■ Activity ■
Substitute "Find an element on the screen" for every "Locate an element on the screen" throughout the data below, and give all the lines back with nothing else changed.

■ Given data ■
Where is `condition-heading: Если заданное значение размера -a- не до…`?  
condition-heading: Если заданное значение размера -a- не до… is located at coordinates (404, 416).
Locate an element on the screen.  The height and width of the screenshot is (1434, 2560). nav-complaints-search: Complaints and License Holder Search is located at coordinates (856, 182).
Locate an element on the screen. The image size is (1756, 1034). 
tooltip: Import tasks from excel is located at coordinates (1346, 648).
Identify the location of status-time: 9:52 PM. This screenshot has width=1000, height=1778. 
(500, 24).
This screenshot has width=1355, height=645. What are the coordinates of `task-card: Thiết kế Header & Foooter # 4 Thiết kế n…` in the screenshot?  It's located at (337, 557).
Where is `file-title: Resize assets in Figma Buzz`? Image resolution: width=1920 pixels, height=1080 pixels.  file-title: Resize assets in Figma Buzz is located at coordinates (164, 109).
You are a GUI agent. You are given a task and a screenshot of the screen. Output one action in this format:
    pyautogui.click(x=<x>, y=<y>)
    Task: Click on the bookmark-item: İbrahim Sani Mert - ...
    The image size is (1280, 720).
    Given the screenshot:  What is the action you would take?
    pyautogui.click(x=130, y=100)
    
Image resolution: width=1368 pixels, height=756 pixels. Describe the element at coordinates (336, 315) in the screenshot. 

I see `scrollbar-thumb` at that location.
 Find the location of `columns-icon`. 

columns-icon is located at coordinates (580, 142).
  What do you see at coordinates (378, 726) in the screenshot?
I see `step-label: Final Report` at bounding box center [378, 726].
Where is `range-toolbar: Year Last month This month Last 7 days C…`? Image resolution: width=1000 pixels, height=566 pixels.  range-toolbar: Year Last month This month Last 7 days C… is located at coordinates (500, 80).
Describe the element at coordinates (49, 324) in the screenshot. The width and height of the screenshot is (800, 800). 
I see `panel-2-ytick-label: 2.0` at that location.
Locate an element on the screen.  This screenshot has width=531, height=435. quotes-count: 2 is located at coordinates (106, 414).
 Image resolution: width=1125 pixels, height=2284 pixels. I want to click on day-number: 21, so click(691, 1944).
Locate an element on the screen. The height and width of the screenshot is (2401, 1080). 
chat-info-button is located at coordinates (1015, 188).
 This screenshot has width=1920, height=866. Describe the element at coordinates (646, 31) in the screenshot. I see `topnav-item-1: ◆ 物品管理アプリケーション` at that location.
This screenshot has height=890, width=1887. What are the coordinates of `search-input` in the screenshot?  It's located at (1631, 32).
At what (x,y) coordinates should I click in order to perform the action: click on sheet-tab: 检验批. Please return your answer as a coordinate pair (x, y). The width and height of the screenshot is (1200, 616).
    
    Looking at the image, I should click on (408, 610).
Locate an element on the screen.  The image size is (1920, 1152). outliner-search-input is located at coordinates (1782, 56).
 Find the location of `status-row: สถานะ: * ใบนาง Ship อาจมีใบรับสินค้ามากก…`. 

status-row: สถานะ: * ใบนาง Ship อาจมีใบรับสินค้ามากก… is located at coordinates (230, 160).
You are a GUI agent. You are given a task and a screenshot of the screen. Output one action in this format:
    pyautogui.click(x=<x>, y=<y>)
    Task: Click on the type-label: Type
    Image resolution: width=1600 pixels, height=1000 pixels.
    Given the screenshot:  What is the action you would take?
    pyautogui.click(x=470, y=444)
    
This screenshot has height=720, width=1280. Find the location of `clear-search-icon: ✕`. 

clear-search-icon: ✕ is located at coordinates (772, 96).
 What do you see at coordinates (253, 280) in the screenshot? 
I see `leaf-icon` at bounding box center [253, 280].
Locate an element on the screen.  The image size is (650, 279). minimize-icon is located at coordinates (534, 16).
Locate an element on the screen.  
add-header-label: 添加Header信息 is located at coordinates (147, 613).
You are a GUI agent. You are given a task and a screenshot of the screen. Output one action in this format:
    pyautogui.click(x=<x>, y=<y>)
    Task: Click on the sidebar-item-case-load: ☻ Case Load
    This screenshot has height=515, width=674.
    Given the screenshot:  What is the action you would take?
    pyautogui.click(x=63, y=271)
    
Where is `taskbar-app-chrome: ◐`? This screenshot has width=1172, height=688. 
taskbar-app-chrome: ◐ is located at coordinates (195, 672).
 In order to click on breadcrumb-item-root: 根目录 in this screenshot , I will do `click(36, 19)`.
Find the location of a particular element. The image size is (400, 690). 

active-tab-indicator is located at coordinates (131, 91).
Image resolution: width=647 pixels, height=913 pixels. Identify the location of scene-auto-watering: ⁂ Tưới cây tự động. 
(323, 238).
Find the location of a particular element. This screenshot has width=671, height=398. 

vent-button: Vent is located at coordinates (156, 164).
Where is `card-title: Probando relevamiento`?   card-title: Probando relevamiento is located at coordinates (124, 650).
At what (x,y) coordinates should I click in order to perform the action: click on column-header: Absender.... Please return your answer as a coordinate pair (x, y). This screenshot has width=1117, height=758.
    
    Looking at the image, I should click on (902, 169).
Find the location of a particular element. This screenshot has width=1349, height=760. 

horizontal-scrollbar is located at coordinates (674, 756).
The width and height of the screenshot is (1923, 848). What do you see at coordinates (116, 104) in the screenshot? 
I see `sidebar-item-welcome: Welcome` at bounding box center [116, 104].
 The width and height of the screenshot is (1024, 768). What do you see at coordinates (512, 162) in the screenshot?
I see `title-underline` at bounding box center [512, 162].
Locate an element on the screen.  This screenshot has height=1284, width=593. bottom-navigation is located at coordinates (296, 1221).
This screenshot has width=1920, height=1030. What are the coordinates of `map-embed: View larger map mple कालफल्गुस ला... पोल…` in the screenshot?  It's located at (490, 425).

■ Answer box ■
Where is `condition-heading: Если заданное значение размера -a- не до…`?  
condition-heading: Если заданное значение размера -a- не до… is located at coordinates (404, 416).
Find an element on the screen.  The height and width of the screenshot is (1434, 2560). nav-complaints-search: Complaints and License Holder Search is located at coordinates (856, 182).
Find an element on the screen. The image size is (1756, 1034). 
tooltip: Import tasks from excel is located at coordinates (1346, 648).
Identify the location of status-time: 9:52 PM. This screenshot has width=1000, height=1778. 
(500, 24).
This screenshot has width=1355, height=645. What are the coordinates of `task-card: Thiết kế Header & Foooter # 4 Thiết kế n…` in the screenshot?  It's located at (337, 557).
Where is `file-title: Resize assets in Figma Buzz`? Image resolution: width=1920 pixels, height=1080 pixels.  file-title: Resize assets in Figma Buzz is located at coordinates (164, 109).
You are a GUI agent. You are given a task and a screenshot of the screen. Output one action in this format:
    pyautogui.click(x=<x>, y=<y>)
    Task: Click on the bookmark-item: İbrahim Sani Mert - ...
    The image size is (1280, 720).
    Given the screenshot:  What is the action you would take?
    pyautogui.click(x=130, y=100)
    
Image resolution: width=1368 pixels, height=756 pixels. Describe the element at coordinates (336, 315) in the screenshot. 

I see `scrollbar-thumb` at that location.
 Find the location of `columns-icon`. 

columns-icon is located at coordinates (580, 142).
  What do you see at coordinates (378, 726) in the screenshot?
I see `step-label: Final Report` at bounding box center [378, 726].
Where is `range-toolbar: Year Last month This month Last 7 days C…`? Image resolution: width=1000 pixels, height=566 pixels.  range-toolbar: Year Last month This month Last 7 days C… is located at coordinates (500, 80).
Describe the element at coordinates (49, 324) in the screenshot. The width and height of the screenshot is (800, 800). 
I see `panel-2-ytick-label: 2.0` at that location.
Find an element on the screen.  This screenshot has width=531, height=435. quotes-count: 2 is located at coordinates (106, 414).
 Image resolution: width=1125 pixels, height=2284 pixels. I want to click on day-number: 21, so click(691, 1944).
Find an element on the screen. The height and width of the screenshot is (2401, 1080). 
chat-info-button is located at coordinates (1015, 188).
 This screenshot has width=1920, height=866. Describe the element at coordinates (646, 31) in the screenshot. I see `topnav-item-1: ◆ 物品管理アプリケーション` at that location.
This screenshot has height=890, width=1887. What are the coordinates of `search-input` in the screenshot?  It's located at (1631, 32).
At what (x,y) coordinates should I click in order to perform the action: click on sheet-tab: 检验批. Please return your answer as a coordinate pair (x, y). The width and height of the screenshot is (1200, 616).
    
    Looking at the image, I should click on (408, 610).
Find an element on the screen.  The image size is (1920, 1152). outliner-search-input is located at coordinates (1782, 56).
 Find the location of `status-row: สถานะ: * ใบนาง Ship อาจมีใบรับสินค้ามากก…`. 

status-row: สถานะ: * ใบนาง Ship อาจมีใบรับสินค้ามากก… is located at coordinates (230, 160).
You are a GUI agent. You are given a task and a screenshot of the screen. Output one action in this format:
    pyautogui.click(x=<x>, y=<y>)
    Task: Click on the type-label: Type
    Image resolution: width=1600 pixels, height=1000 pixels.
    Given the screenshot:  What is the action you would take?
    pyautogui.click(x=470, y=444)
    
This screenshot has height=720, width=1280. Find the location of `clear-search-icon: ✕`. 

clear-search-icon: ✕ is located at coordinates (772, 96).
 What do you see at coordinates (253, 280) in the screenshot? 
I see `leaf-icon` at bounding box center [253, 280].
Find an element on the screen.  The image size is (650, 279). minimize-icon is located at coordinates (534, 16).
Find an element on the screen.  
add-header-label: 添加Header信息 is located at coordinates (147, 613).
You are a GUI agent. You are given a task and a screenshot of the screen. Output one action in this format:
    pyautogui.click(x=<x>, y=<y>)
    Task: Click on the sidebar-item-case-load: ☻ Case Load
    This screenshot has height=515, width=674.
    Given the screenshot:  What is the action you would take?
    pyautogui.click(x=63, y=271)
    
Where is `taskbar-app-chrome: ◐`? This screenshot has width=1172, height=688. 
taskbar-app-chrome: ◐ is located at coordinates (195, 672).
 In order to click on breadcrumb-item-root: 根目录 in this screenshot , I will do `click(36, 19)`.
Find the location of a particular element. The image size is (400, 690). 

active-tab-indicator is located at coordinates (131, 91).
Image resolution: width=647 pixels, height=913 pixels. Identify the location of scene-auto-watering: ⁂ Tưới cây tự động. 
(323, 238).
Find the location of a particular element. This screenshot has width=671, height=398. 

vent-button: Vent is located at coordinates (156, 164).
Where is `card-title: Probando relevamiento`?   card-title: Probando relevamiento is located at coordinates (124, 650).
At what (x,y) coordinates should I click in order to perform the action: click on column-header: Absender.... Please return your answer as a coordinate pair (x, y). This screenshot has width=1117, height=758.
    
    Looking at the image, I should click on (902, 169).
Find the location of a particular element. This screenshot has width=1349, height=760. 

horizontal-scrollbar is located at coordinates (674, 756).
The width and height of the screenshot is (1923, 848). What do you see at coordinates (116, 104) in the screenshot? 
I see `sidebar-item-welcome: Welcome` at bounding box center [116, 104].
 The width and height of the screenshot is (1024, 768). What do you see at coordinates (512, 162) in the screenshot?
I see `title-underline` at bounding box center [512, 162].
Find an element on the screen.  This screenshot has height=1284, width=593. bottom-navigation is located at coordinates (296, 1221).
This screenshot has width=1920, height=1030. What are the coordinates of `map-embed: View larger map mple कालफल्गुस ला... पोल…` in the screenshot?  It's located at (490, 425).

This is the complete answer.